— Start THE INPUT —

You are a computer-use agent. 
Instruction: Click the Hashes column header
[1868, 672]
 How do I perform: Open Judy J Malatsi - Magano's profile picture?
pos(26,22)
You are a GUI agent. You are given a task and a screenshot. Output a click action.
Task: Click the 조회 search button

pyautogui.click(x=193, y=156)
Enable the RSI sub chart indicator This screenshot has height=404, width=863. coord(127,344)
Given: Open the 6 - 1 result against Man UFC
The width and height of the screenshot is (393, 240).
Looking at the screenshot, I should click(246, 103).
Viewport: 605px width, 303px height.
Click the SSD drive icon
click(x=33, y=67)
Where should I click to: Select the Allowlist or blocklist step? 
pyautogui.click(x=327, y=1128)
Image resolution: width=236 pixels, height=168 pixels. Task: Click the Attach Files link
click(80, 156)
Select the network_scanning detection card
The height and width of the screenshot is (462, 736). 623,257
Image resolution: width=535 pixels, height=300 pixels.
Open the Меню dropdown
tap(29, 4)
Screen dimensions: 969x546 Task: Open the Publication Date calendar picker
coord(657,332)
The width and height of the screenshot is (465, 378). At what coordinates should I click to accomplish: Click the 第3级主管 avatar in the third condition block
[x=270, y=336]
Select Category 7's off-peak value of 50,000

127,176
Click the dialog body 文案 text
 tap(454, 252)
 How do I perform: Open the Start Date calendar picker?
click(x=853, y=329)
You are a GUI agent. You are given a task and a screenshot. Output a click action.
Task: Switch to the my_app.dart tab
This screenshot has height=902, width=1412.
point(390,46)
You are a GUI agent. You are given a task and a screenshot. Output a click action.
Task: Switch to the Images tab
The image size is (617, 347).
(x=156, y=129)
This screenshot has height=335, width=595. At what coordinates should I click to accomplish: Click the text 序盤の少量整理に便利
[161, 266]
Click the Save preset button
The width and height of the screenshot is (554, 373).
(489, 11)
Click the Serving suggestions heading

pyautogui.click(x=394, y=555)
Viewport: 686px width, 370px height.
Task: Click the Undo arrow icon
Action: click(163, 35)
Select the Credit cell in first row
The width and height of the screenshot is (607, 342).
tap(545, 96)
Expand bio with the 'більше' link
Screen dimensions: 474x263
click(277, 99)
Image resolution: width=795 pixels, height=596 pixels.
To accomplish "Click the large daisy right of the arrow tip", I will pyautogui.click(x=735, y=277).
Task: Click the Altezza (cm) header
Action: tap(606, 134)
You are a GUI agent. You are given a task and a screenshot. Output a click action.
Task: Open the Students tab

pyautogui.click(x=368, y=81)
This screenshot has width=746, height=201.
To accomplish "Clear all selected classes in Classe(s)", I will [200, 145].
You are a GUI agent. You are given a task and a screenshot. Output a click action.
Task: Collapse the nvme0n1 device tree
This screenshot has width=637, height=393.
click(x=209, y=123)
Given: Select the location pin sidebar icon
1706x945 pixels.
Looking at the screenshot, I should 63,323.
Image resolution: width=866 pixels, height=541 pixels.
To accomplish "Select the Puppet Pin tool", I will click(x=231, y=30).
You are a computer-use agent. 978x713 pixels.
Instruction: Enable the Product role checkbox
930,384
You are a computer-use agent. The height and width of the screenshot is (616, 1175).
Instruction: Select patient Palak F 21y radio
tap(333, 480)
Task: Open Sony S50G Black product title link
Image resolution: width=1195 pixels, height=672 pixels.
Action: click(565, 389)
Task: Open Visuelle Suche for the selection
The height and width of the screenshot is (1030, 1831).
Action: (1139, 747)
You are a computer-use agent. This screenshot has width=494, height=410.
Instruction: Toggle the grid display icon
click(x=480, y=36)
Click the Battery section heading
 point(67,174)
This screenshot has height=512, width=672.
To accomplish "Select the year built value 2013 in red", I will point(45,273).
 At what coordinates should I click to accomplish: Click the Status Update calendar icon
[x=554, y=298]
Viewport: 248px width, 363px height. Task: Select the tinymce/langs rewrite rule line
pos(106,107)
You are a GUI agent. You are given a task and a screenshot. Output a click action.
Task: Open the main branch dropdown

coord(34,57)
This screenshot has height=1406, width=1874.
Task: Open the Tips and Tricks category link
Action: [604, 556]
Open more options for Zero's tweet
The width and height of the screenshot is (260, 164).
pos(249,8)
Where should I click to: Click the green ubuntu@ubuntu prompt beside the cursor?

— End THE INPUT —

## TASK DIRECTIONS
Reproduce every one of the items above verbatim, keeping each line as it stands.

## FULL RESPONSE
You are a computer-use agent. 
Instruction: Click the Hashes column header
[1868, 672]
 How do I perform: Open Judy J Malatsi - Magano's profile picture?
pos(26,22)
You are a GUI agent. You are given a task and a screenshot. Output a click action.
Task: Click the 조회 search button

pyautogui.click(x=193, y=156)
Enable the RSI sub chart indicator This screenshot has height=404, width=863. coord(127,344)
Given: Open the 6 - 1 result against Man UFC
The width and height of the screenshot is (393, 240).
Looking at the screenshot, I should click(246, 103).
Viewport: 605px width, 303px height.
Click the SSD drive icon
click(x=33, y=67)
Where should I click to: Select the Allowlist or blocklist step? 
pyautogui.click(x=327, y=1128)
Image resolution: width=236 pixels, height=168 pixels. Task: Click the Attach Files link
click(80, 156)
Select the network_scanning detection card
The height and width of the screenshot is (462, 736). 623,257
Image resolution: width=535 pixels, height=300 pixels.
Open the Меню dropdown
tap(29, 4)
Screen dimensions: 969x546 Task: Open the Publication Date calendar picker
coord(657,332)
The width and height of the screenshot is (465, 378). At what coordinates should I click to accomplish: Click the 第3级主管 avatar in the third condition block
[x=270, y=336]
Select Category 7's off-peak value of 50,000

127,176
Click the dialog body 文案 text
 tap(454, 252)
 How do I perform: Open the Start Date calendar picker?
click(x=853, y=329)
You are a GUI agent. You are given a task and a screenshot. Output a click action.
Task: Switch to the my_app.dart tab
This screenshot has height=902, width=1412.
point(390,46)
You are a GUI agent. You are given a task and a screenshot. Output a click action.
Task: Switch to the Images tab
The image size is (617, 347).
(x=156, y=129)
This screenshot has height=335, width=595. At what coordinates should I click to accomplish: Click the text 序盤の少量整理に便利
[161, 266]
Click the Save preset button
The width and height of the screenshot is (554, 373).
(489, 11)
Click the Serving suggestions heading

pyautogui.click(x=394, y=555)
Viewport: 686px width, 370px height.
Task: Click the Undo arrow icon
Action: click(163, 35)
Select the Credit cell in first row
The width and height of the screenshot is (607, 342).
tap(545, 96)
Expand bio with the 'більше' link
Screen dimensions: 474x263
click(277, 99)
Image resolution: width=795 pixels, height=596 pixels.
To accomplish "Click the large daisy right of the arrow tip", I will pyautogui.click(x=735, y=277).
Task: Click the Altezza (cm) header
Action: tap(606, 134)
You are a GUI agent. You are given a task and a screenshot. Output a click action.
Task: Open the Students tab

pyautogui.click(x=368, y=81)
This screenshot has width=746, height=201.
To accomplish "Clear all selected classes in Classe(s)", I will [200, 145].
You are a GUI agent. You are given a task and a screenshot. Output a click action.
Task: Collapse the nvme0n1 device tree
This screenshot has width=637, height=393.
click(x=209, y=123)
Given: Select the location pin sidebar icon
1706x945 pixels.
Looking at the screenshot, I should 63,323.
Image resolution: width=866 pixels, height=541 pixels.
To accomplish "Select the Puppet Pin tool", I will click(x=231, y=30).
You are a computer-use agent. 978x713 pixels.
Instruction: Enable the Product role checkbox
930,384
You are a computer-use agent. The height and width of the screenshot is (616, 1175).
Instruction: Select patient Palak F 21y radio
tap(333, 480)
Task: Open Sony S50G Black product title link
Image resolution: width=1195 pixels, height=672 pixels.
Action: click(565, 389)
Task: Open Visuelle Suche for the selection
The height and width of the screenshot is (1030, 1831).
Action: (1139, 747)
You are a computer-use agent. This screenshot has width=494, height=410.
Instruction: Toggle the grid display icon
click(x=480, y=36)
Click the Battery section heading
 point(67,174)
This screenshot has height=512, width=672.
To accomplish "Select the year built value 2013 in red", I will point(45,273).
 At what coordinates should I click to accomplish: Click the Status Update calendar icon
[x=554, y=298]
Viewport: 248px width, 363px height. Task: Select the tinymce/langs rewrite rule line
pos(106,107)
You are a GUI agent. You are given a task and a screenshot. Output a click action.
Task: Open the main branch dropdown

coord(34,57)
This screenshot has height=1406, width=1874.
Task: Open the Tips and Tricks category link
Action: [604, 556]
Open more options for Zero's tweet
The width and height of the screenshot is (260, 164).
pos(249,8)
Where should I click to: Click the green ubuntu@ubuntu prompt beside the cursor?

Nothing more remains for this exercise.